I definitely did not invent knitalongs, but I am good at hosting them. A knitalong traditionally is when someone - often a pattern designer - says hey, let’s all knit this at the same time and compare notes. In 2014, a good friend and I decided to knit a cardigan together. I invited my readers to join in through my blog. By the time the official start date rolled around, I had turned it into a major blog event with a panel of prominent knitters each knitting the same sweater in a different way, an Instagram event with the hashtag #fringeandfriendsknitalong, and it also made a splash on Ravelry, the social network for knitters. (Millions of them - we are legion!)
I’ve now done the “FAFKAL” (as we call it for short) three years in a row, and it’s a bigger draw every year.

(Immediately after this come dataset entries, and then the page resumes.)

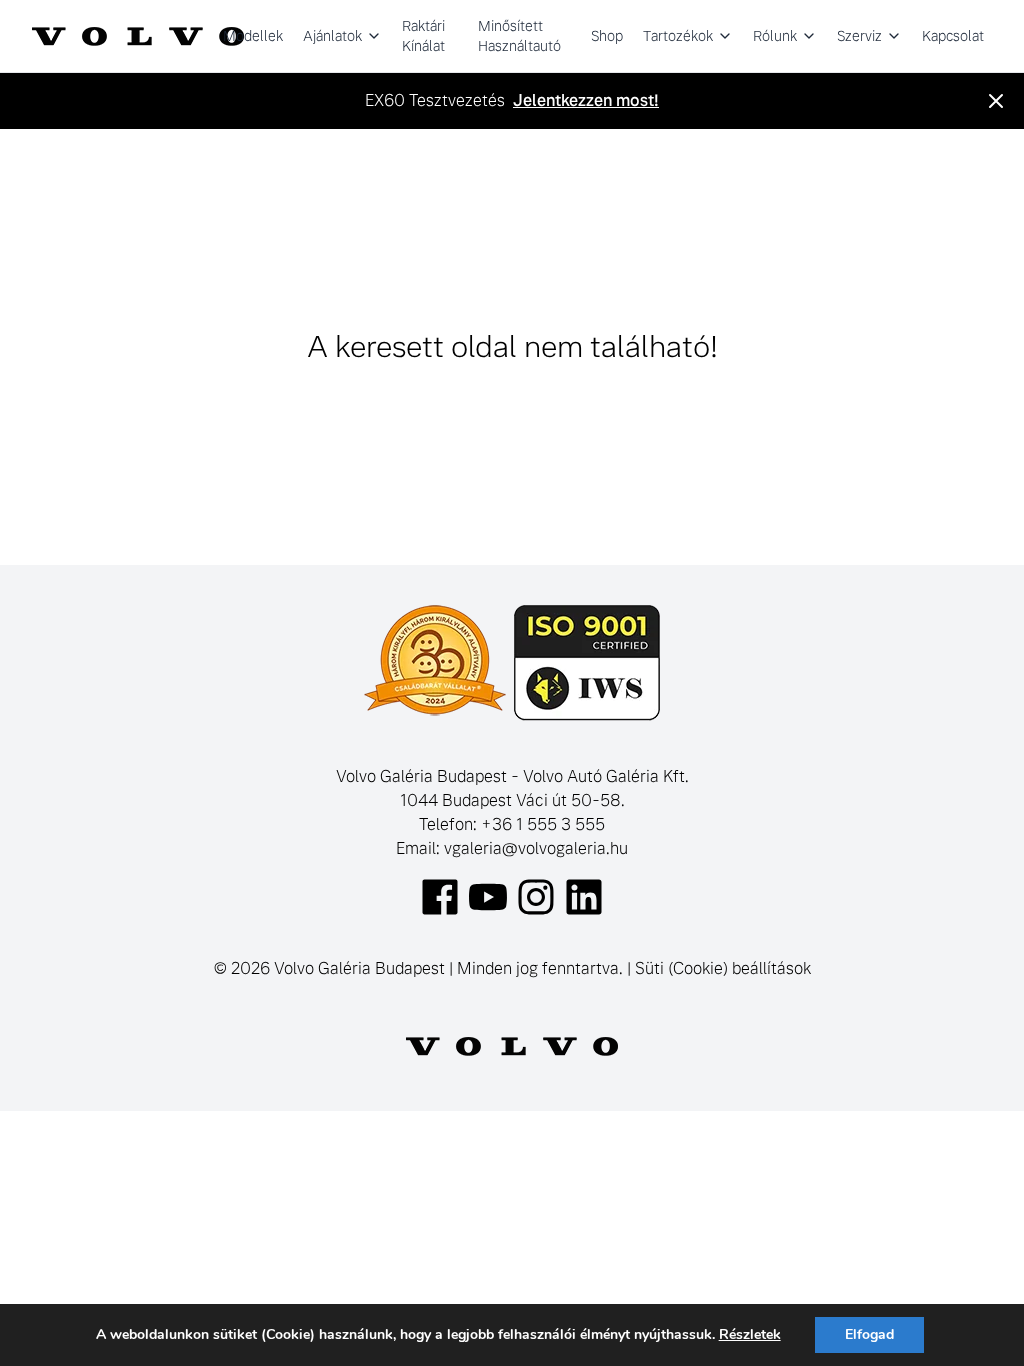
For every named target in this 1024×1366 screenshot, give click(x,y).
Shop (607, 36)
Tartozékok (678, 36)
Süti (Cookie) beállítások (723, 968)
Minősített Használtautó (519, 36)
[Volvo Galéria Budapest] (138, 36)
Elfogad (869, 1334)
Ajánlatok (332, 36)
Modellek (253, 36)
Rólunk (775, 36)
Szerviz (859, 36)
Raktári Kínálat (423, 36)
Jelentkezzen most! (586, 100)
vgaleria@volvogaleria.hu (536, 848)
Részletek (750, 1335)
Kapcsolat (953, 36)
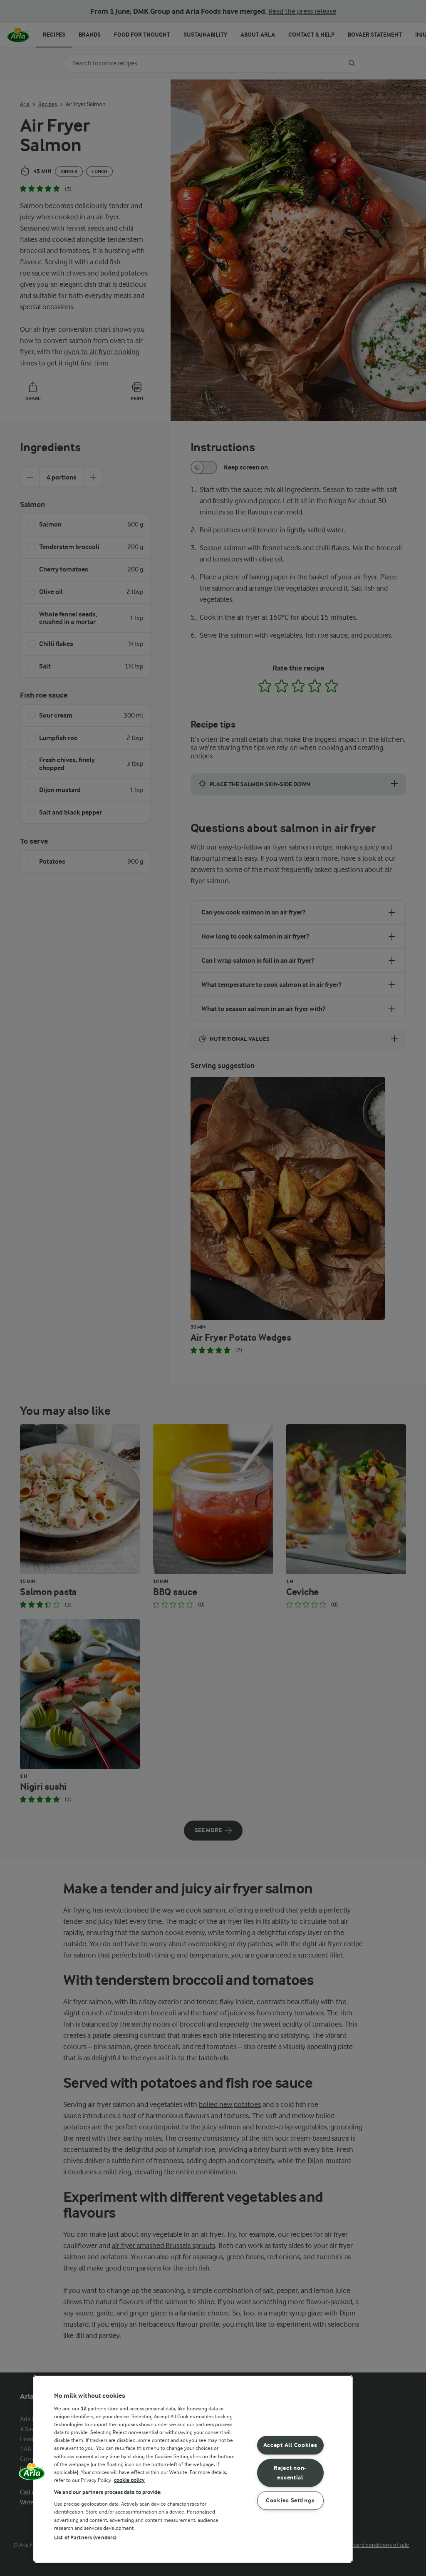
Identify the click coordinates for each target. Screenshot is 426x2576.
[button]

The #fringeandfriendsKAL2016 was based on knitting a sweater without a pattern, with hundreds of knitters from all over the world rising to the challenge and me as both cheerleader and coach. It was one of the best experiences of my life - I learned at least as much as I taught - and all of those knitters will tell you the same.

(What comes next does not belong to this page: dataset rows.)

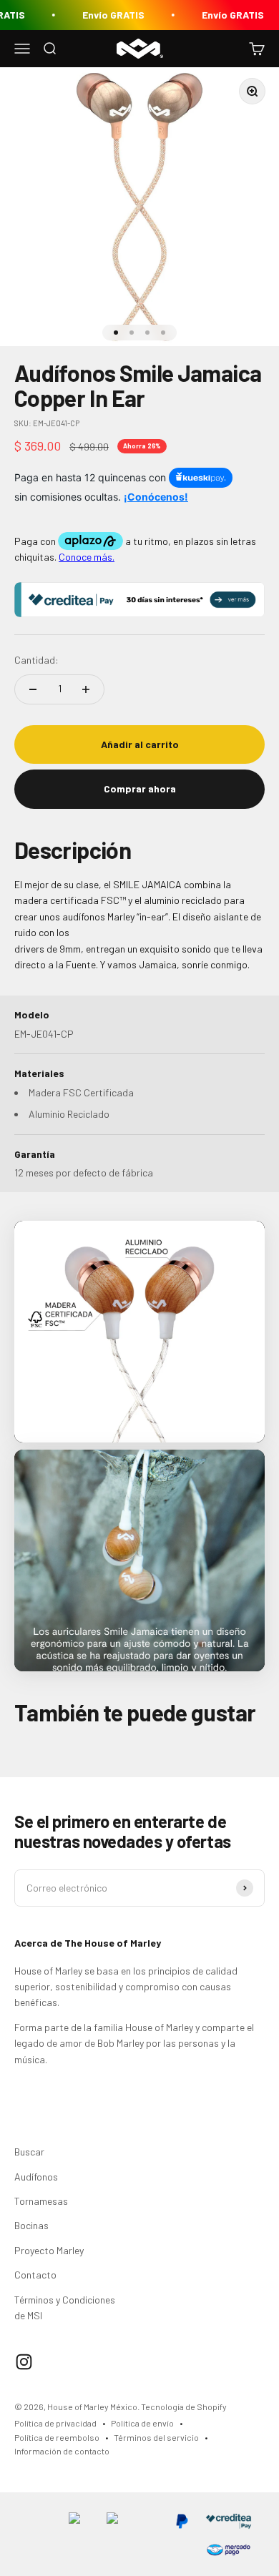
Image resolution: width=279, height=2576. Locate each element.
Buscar (29, 2151)
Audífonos (36, 2177)
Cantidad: (36, 660)
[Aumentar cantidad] (86, 689)
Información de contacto (61, 2451)
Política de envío (142, 2423)
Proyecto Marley (49, 2250)
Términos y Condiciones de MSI (64, 2307)
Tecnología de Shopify (184, 2407)
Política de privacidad (55, 2423)
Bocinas (31, 2225)
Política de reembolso (56, 2437)
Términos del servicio (156, 2437)
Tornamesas (41, 2201)
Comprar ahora (140, 788)
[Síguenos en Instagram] (24, 2361)
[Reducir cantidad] (33, 689)
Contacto (35, 2274)
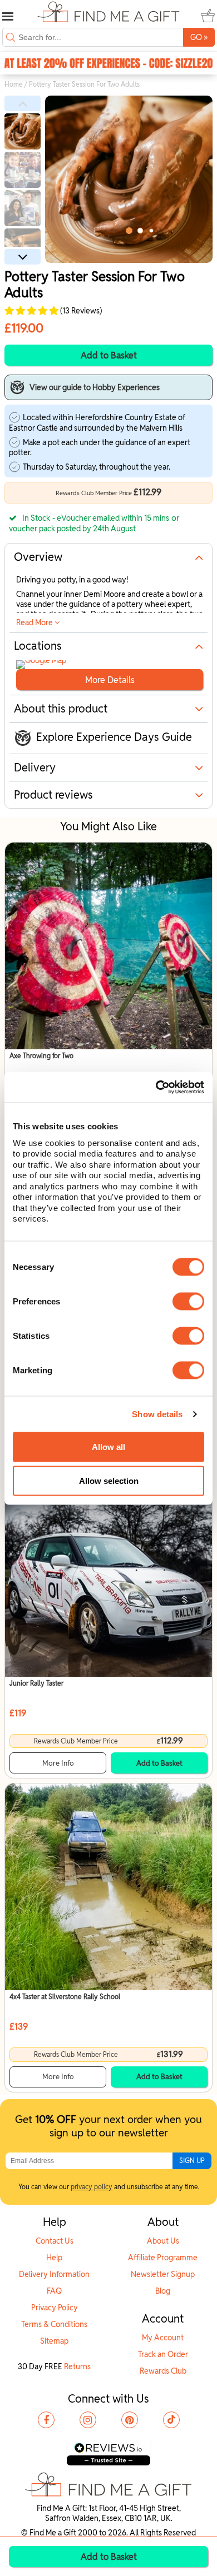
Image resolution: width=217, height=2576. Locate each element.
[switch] (188, 1301)
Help (54, 2258)
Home (13, 84)
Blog (162, 2291)
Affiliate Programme (163, 2258)
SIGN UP (192, 2160)
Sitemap (54, 2341)
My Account (163, 2338)
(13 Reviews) (80, 311)
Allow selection (109, 1481)
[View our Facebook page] (46, 2419)
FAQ (54, 2291)
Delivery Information (54, 2274)
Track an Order (163, 2354)
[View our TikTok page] (171, 2419)
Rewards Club (163, 2371)
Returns (77, 2366)
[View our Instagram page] (88, 2419)
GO (199, 37)
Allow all (108, 1447)
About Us (163, 2241)
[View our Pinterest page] (129, 2419)
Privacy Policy (54, 2308)
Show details (157, 1414)
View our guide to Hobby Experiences (94, 387)
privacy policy (91, 2187)
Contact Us (54, 2241)
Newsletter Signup (163, 2274)
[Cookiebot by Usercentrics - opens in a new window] (156, 1087)
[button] (22, 103)
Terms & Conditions (54, 2324)
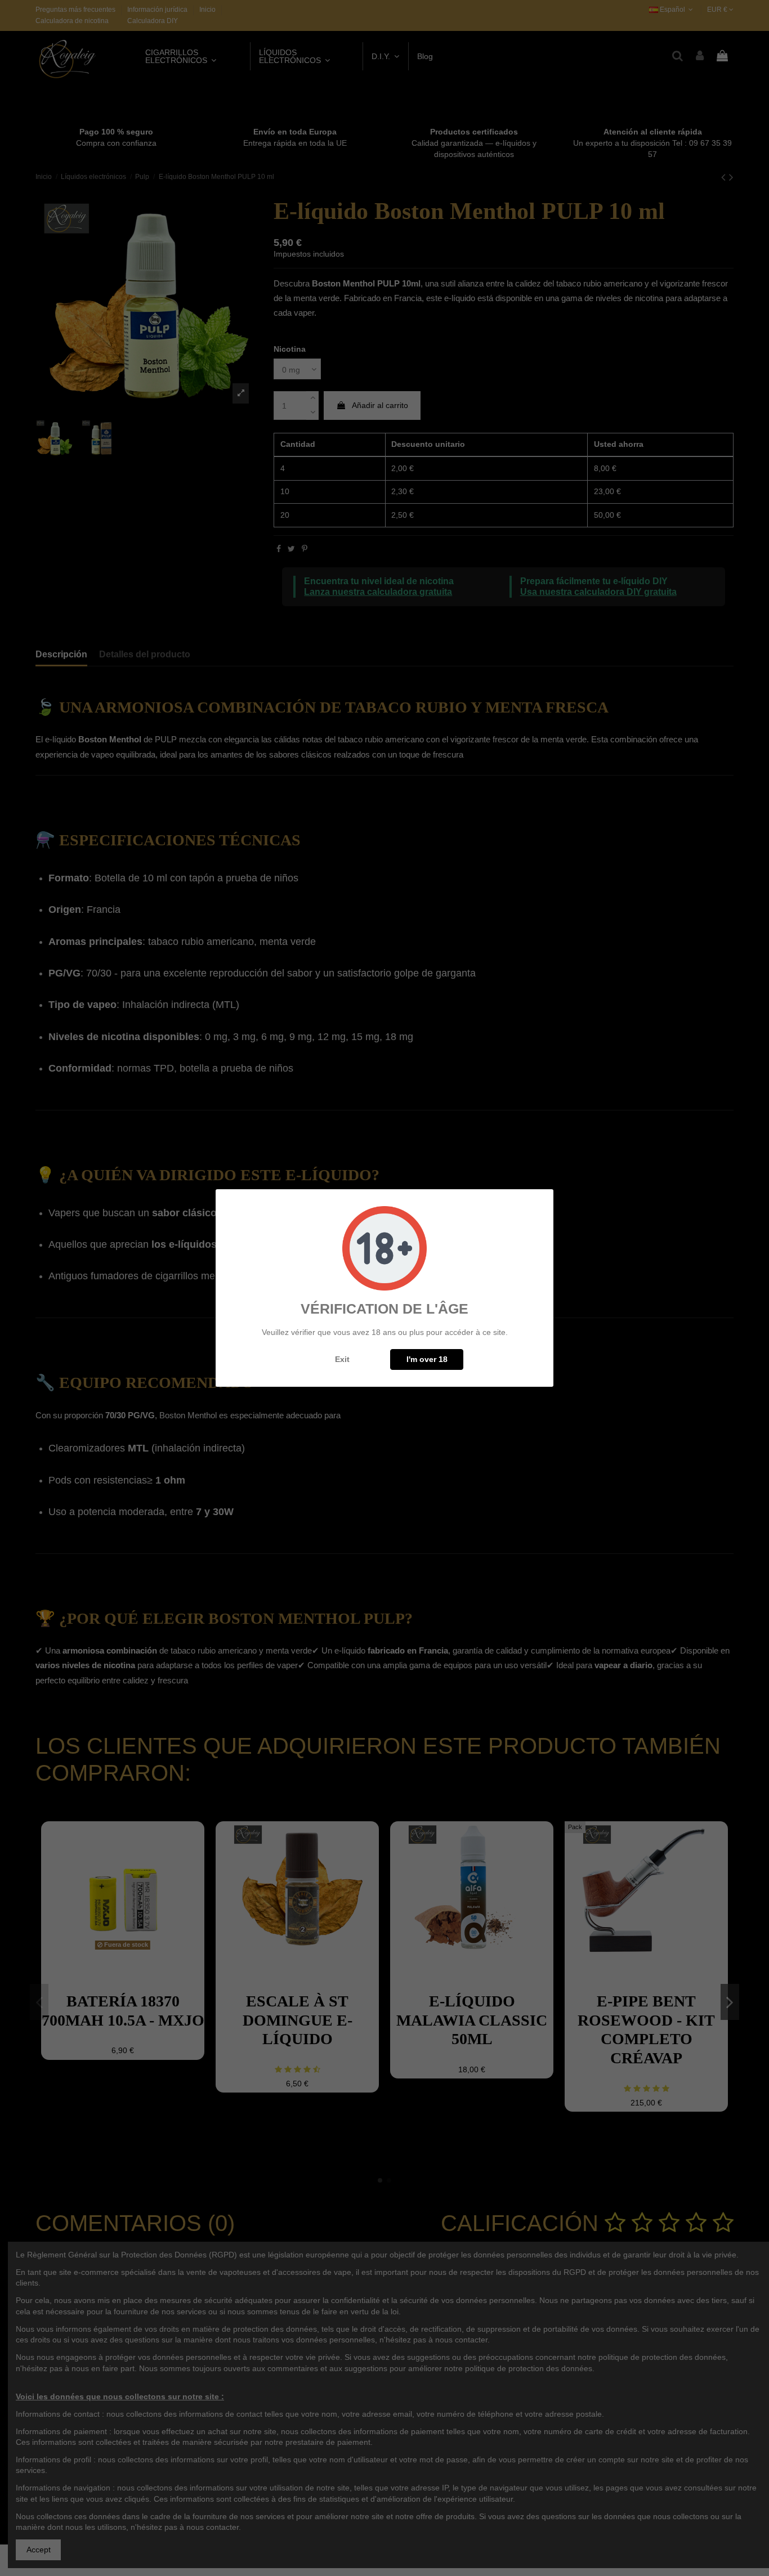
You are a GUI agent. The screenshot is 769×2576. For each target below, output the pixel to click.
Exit (342, 1359)
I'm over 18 (427, 1359)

The slow fashion movement goes hand-in-hand with handmade wardrobe culture. I'll grossly oversimplify here, but the slow fashion movement is the avoidance of slave-labor chain-store clothes and the environmental disaster of the fashion industry. There’s an online event shared through Instagram and blogs called Me Made May that I became aware of when I first starting knitting. What began as a laudable effort to get sewers to take a hard look at how often they actually wear the things they make had turned into something of a selfie parade, with some people attempting to photograph their outfits every day for the month without repeating any looks, racing to see how much they could make, and so on.

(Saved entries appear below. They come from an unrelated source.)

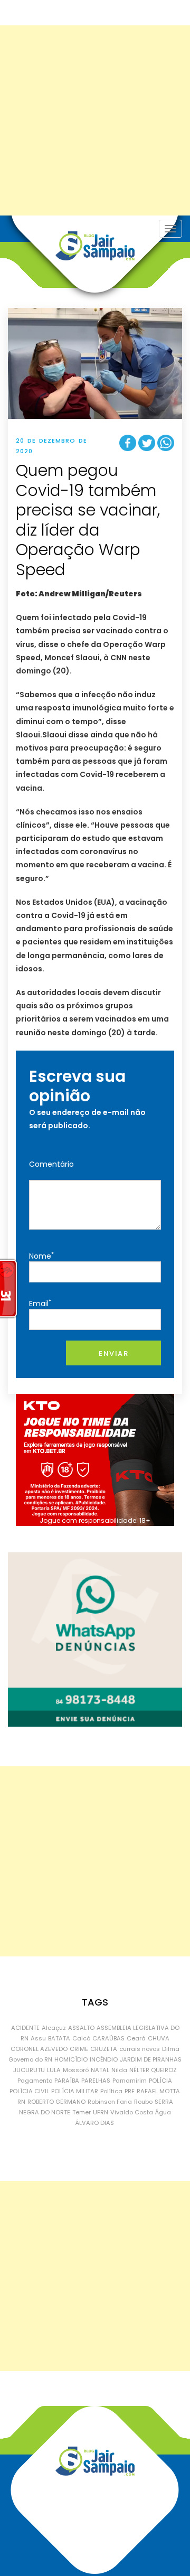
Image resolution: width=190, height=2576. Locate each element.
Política (111, 2091)
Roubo (143, 2101)
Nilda (119, 2070)
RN (21, 2101)
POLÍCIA (160, 2080)
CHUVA (158, 2038)
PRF (130, 2091)
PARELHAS (95, 2080)
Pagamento (34, 2080)
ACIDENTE (25, 2028)
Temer (81, 2112)
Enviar (113, 1353)
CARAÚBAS (108, 2038)
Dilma (170, 2049)
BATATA (59, 2038)
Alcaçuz (54, 2028)
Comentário (51, 1164)
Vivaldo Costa (131, 2112)
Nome (41, 1255)
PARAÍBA (66, 2080)
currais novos (139, 2049)
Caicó (81, 2038)
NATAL (100, 2070)
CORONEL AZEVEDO (39, 2049)
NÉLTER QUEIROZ (153, 2070)
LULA (54, 2070)
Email (40, 1303)
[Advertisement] (95, 120)
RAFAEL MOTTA (158, 2091)
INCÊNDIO (104, 2059)
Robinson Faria (110, 2101)
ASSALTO (81, 2028)
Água (163, 2112)
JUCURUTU (29, 2070)
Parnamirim (129, 2080)
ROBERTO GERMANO (56, 2101)
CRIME (79, 2049)
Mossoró (76, 2070)
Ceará (136, 2038)
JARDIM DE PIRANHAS (151, 2059)
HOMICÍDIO (71, 2059)
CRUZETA (103, 2049)
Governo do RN (30, 2059)
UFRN (100, 2112)
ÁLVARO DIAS (94, 2123)
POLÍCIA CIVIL (29, 2091)
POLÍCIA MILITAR (74, 2091)
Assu (38, 2038)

For me, that element of it highlighted the fact that making can be just as wasteful as shopping. And it also sort of left out us knitters! So in 2015 I proposed a month for the community to focus on slow fashion. We would make and buy less, wear things longer, adopt and mend vintage pieces, and buy smaller quantities of materials from ethical sources.
I steer things from my blog and the @slowfashionoctober account on Instagram, providing some framework for the discussion and highlighting the best of the event. We’re in our second #slowfashionoctober right now, and as with last year, the meatiness of the discussion is incredible. Just like with the FAFKAL, I’m endlessly inspired by this community and so honored to play my role in it.
Does it seem ill-advised for a retailer to run an event about buying less - especially right before the holidays? Yes. But most of how I run my business is contrary to what any MBA would recommend. I don’t discount. Nothing ends in .99. I don’t have a lot of turnover in my offerings. I introduce new things rarely and stock them for years. My business isn’t built on traditional selling tactics. It’s built on the trust my community has in me to make and sell things that are worth having.
Photo by Kathy Cadigan
I literally don’t know how I would have a business if I didn’t have my blog and the community I’ve both joined and fostered. If I had to choose between Fringe Supply Co. (my shop) and Fringe Association (my blog), I would choose the blog. Although thankfully I don’t have to! To be simply an online retailer, without the human connection, just isn’t the job for me. My peace of mind comes from the bottom line, certainly. But my job satisfaction comes from the community.